## Instructions for the task
Only an exact copy is wanted: the lines from the one holding "The height and" through the last line below, minus the pictures.

(Dataset entries)
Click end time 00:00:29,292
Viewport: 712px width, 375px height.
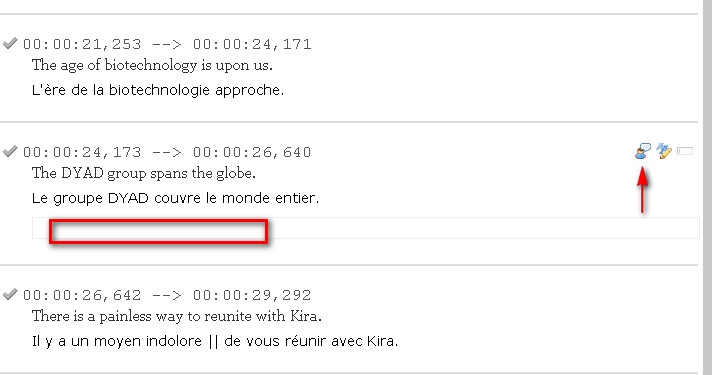pos(252,295)
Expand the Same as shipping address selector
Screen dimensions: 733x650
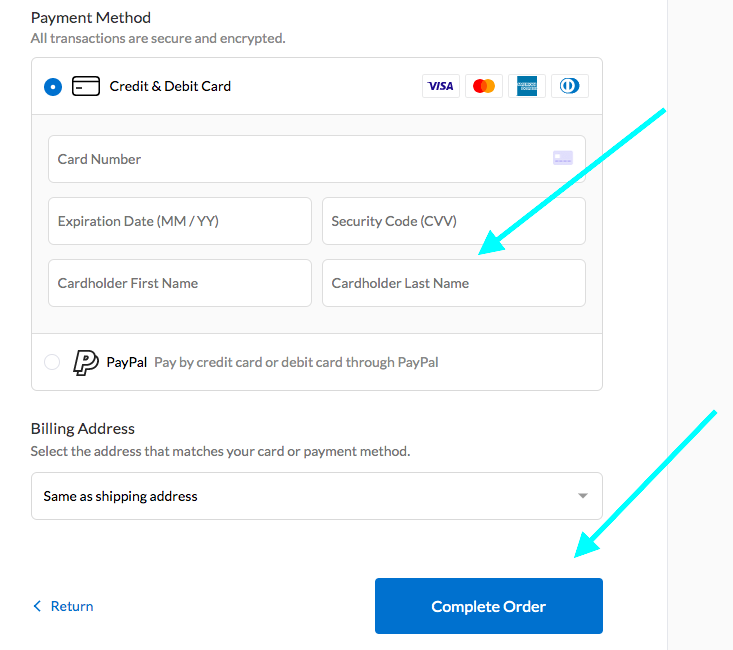coord(316,496)
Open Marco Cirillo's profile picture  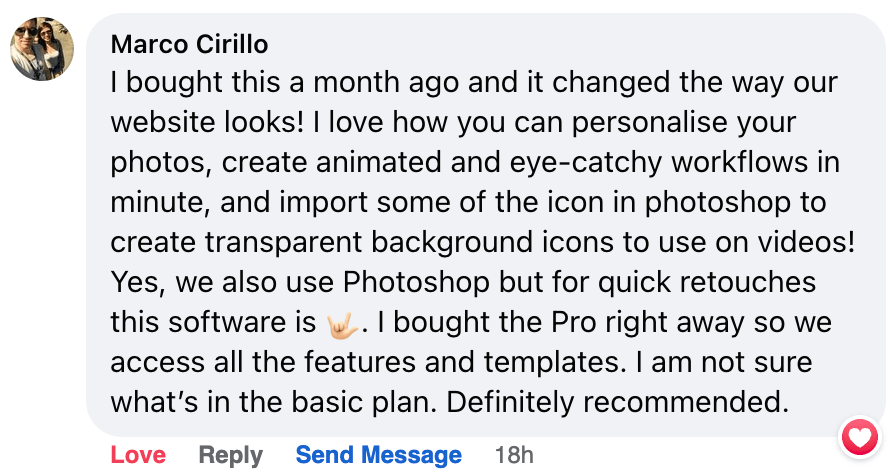pos(43,48)
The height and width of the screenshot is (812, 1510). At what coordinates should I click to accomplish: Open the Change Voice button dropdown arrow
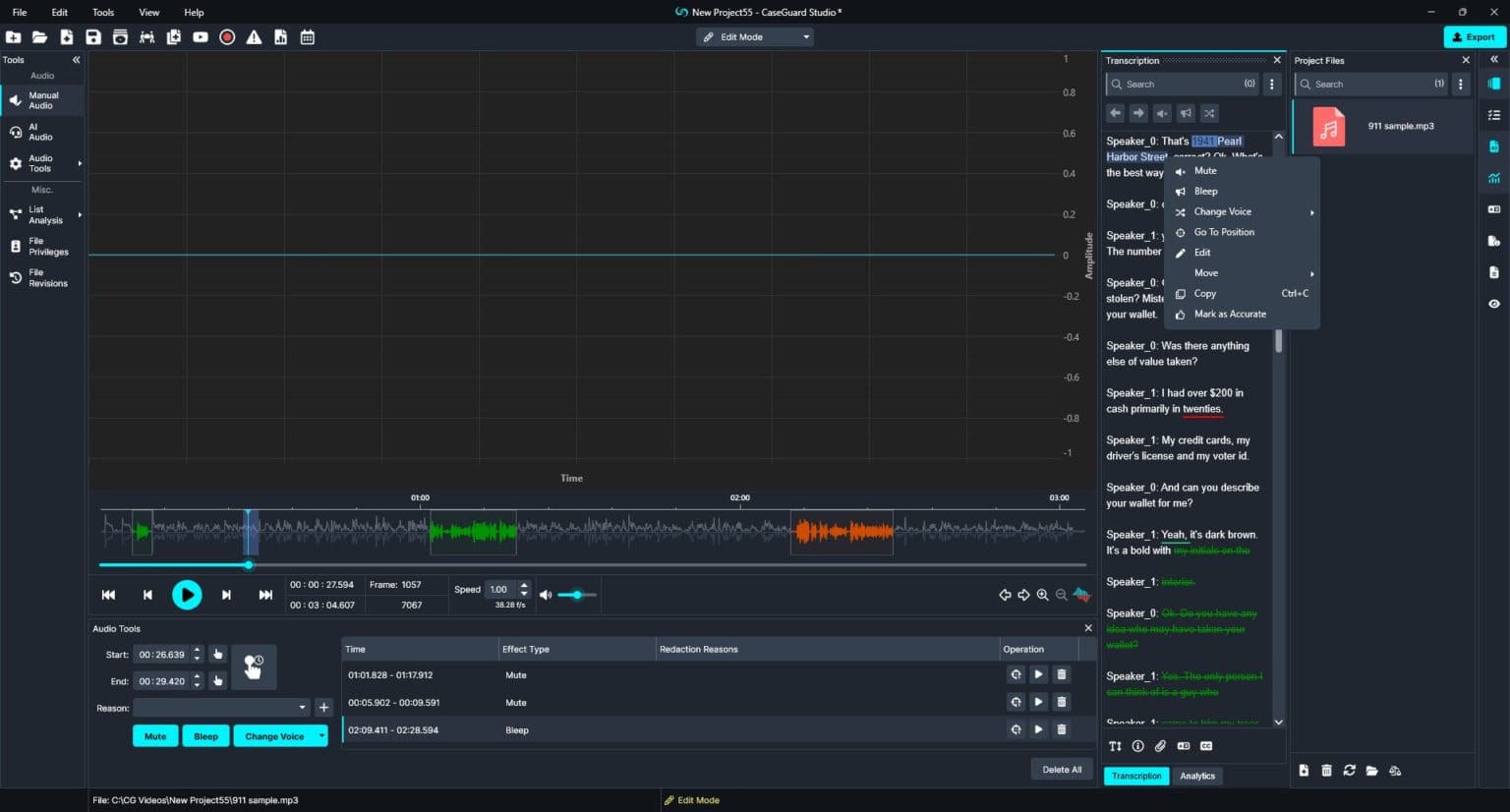321,736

## Result of this task
The height and width of the screenshot is (812, 1510). At what coordinates should I click to accomplish: Open the Change Voice button dropdown arrow
321,736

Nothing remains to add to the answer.